蘭波的詩:“我思索快樂幻魅的形狀 / 我看見萬物皆注定耽溺于快樂 / 無人能超脫。”
“有時他用多愁善感的語調,述説著引人恐懼的死亡,述説那些活著的憂傷人群,述説悲傷世事的真實本質,在我們的酩酊小屋,他淚眼觀望圍繞在四周,那些貧賤辛勞終日的牲口,慘遭惡母身心虐待的孩子們…我追隨他,我必須如此,因爲惟有他的詩,才能觸及我的心靈深處。”
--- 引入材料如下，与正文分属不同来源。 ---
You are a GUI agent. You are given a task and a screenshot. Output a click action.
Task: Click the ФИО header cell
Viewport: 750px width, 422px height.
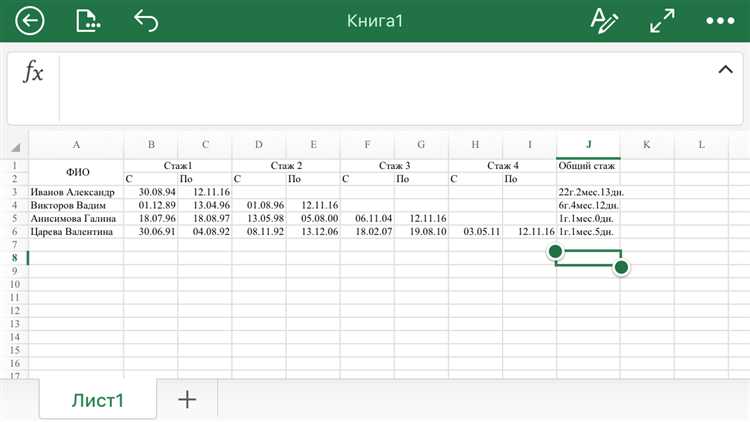[76, 171]
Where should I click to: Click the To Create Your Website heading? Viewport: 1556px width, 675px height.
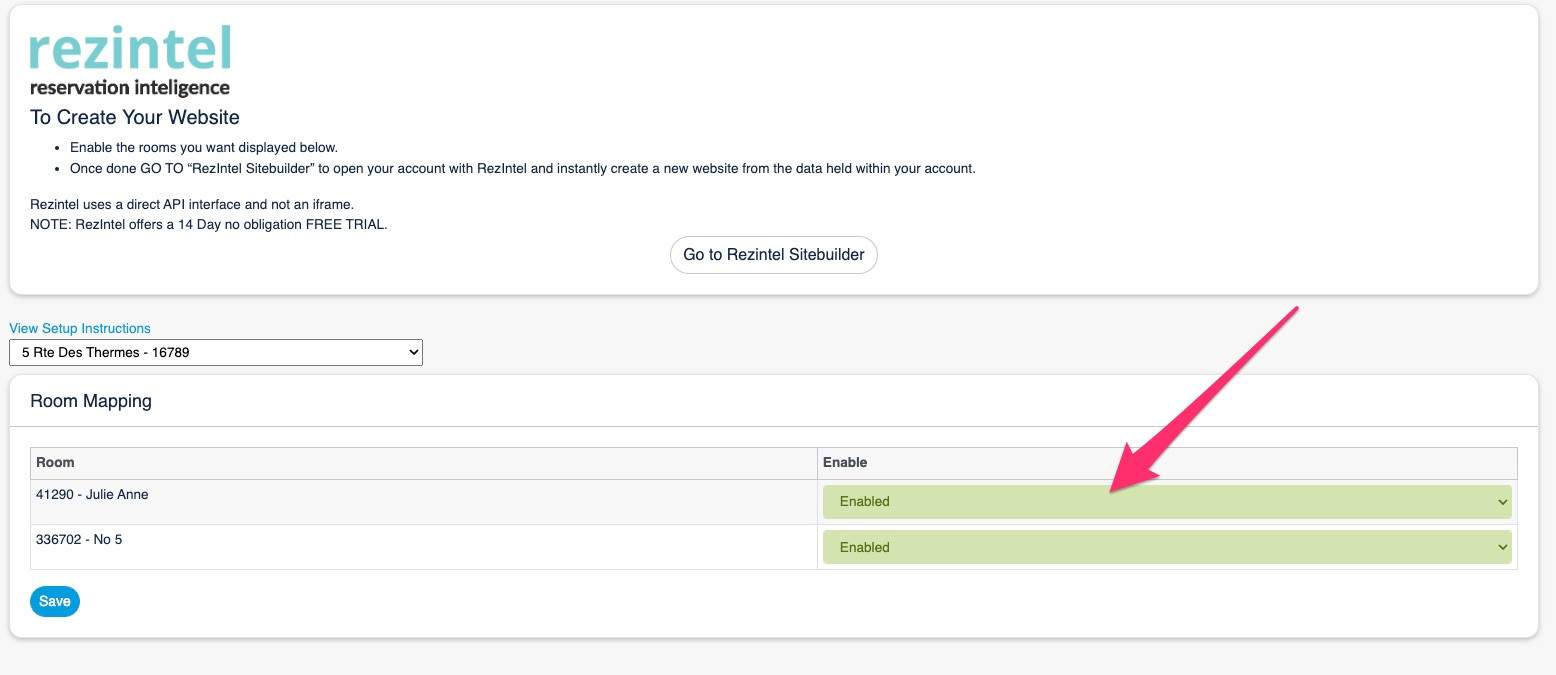(135, 117)
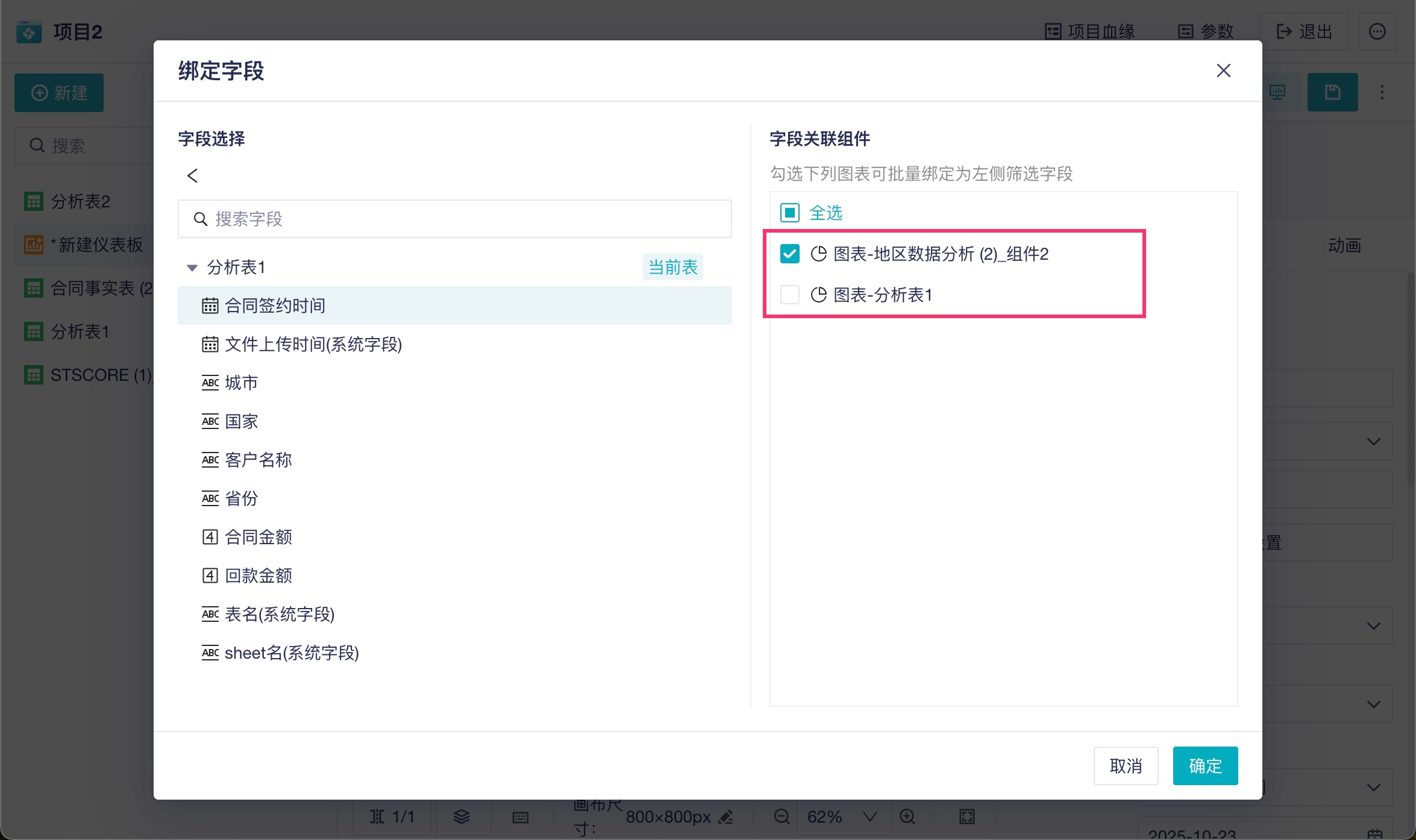The image size is (1416, 840).
Task: Click the 取消 button
Action: 1126,766
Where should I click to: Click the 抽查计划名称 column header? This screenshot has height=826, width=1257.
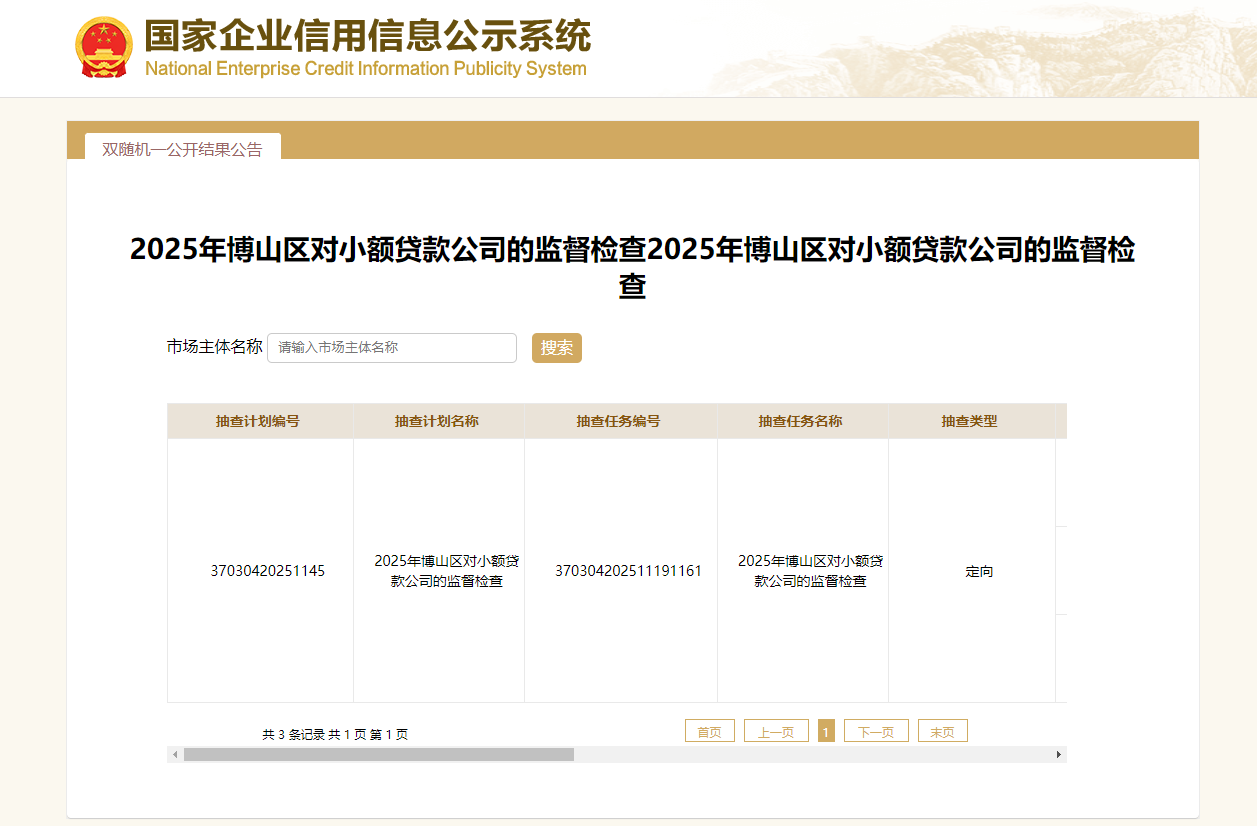pos(437,421)
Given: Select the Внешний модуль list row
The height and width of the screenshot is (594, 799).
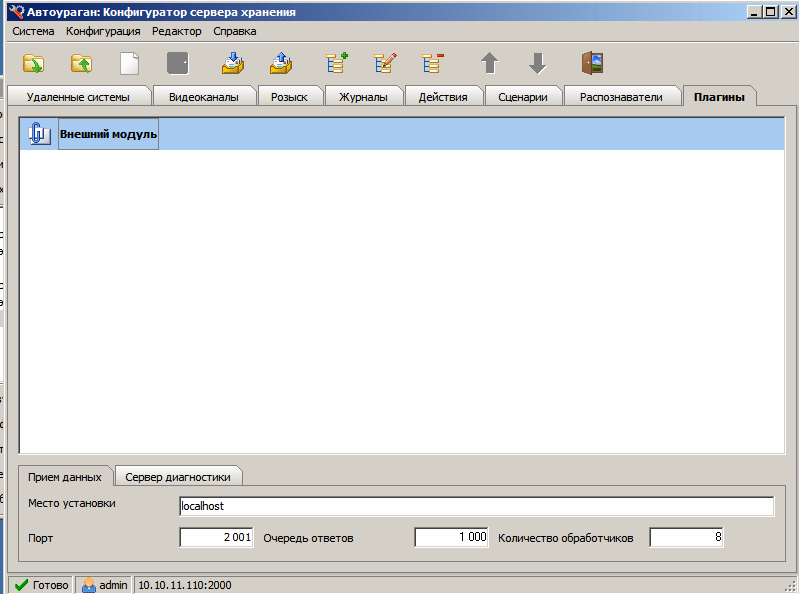Looking at the screenshot, I should pyautogui.click(x=108, y=134).

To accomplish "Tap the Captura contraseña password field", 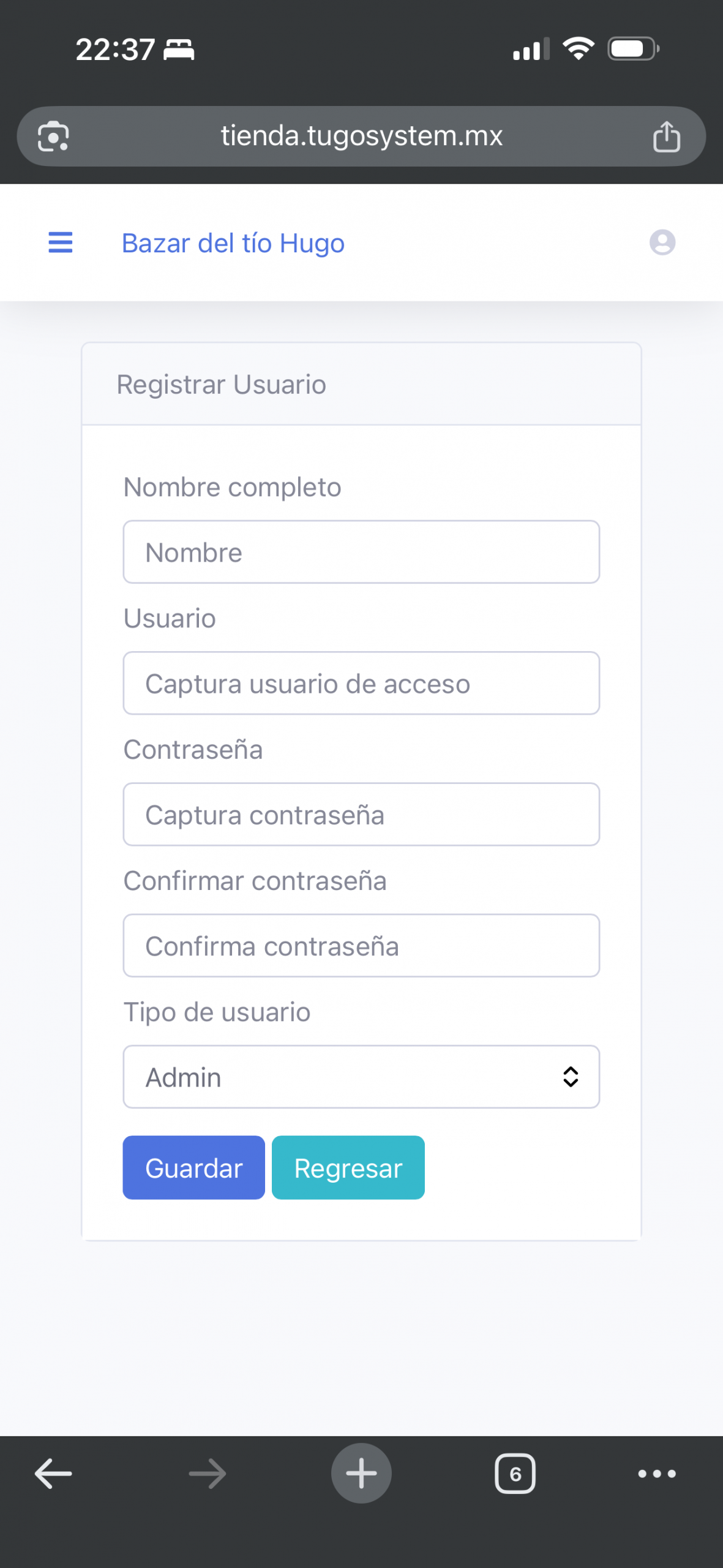I will coord(361,814).
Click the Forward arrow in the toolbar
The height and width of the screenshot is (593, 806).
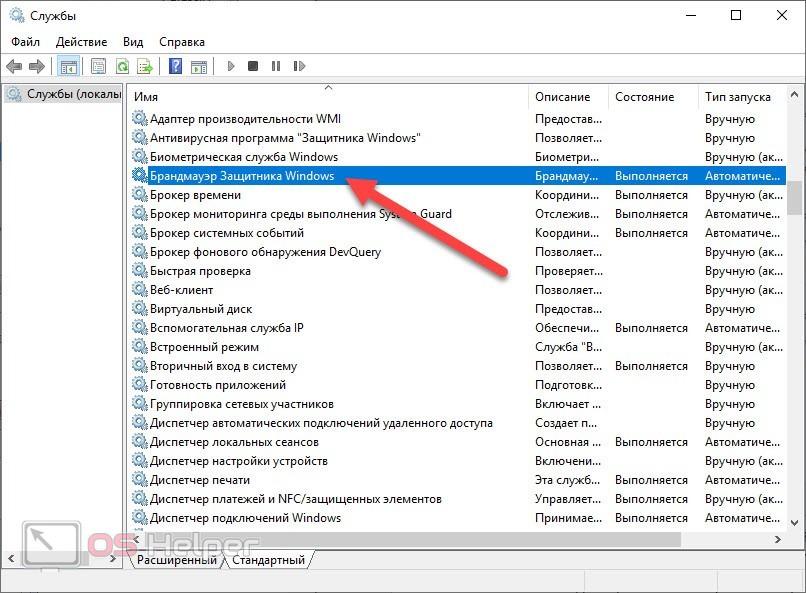coord(37,67)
6月6日,紀念詩人的節日。爲何稱詩人,而不是XX家、師或匠?
紀念的意義何在?爲宣揚詩人的名聲?爲標榜詩人的創作成就?爲捍衛“高檔貨”藝術?
都不是。
因爲塑成一個詩人的本質的,決非只是寫作技巧,而是詩人用語言體現了人類之所以作爲萬物之靈的心靈奧秘。所謂藝術並不是高檔貨,它來自人們對生命的審視。詩存在的意義,在于它述説了人的心靈内涵——那些情感、體驗、記憶、思想。詩人用他敏銳的感受力和靈悟,描繪生命,抒發心靈,透視人世真相,直指存在内裏。
而讀者讀詩,亦是觀照自身心靈。需先拂去蒙蔽心靈内涵的塵埃,回歸澄明,才能感受到一首詩的美妙、心靈的美妙。缺此者不可。
關注心靈者,潛到心靈被囚禁的最深處解放之,此為純粹詩人。衆多詩人當中,19世紀的法國詩人蘭波堪稱一名純粹詩人。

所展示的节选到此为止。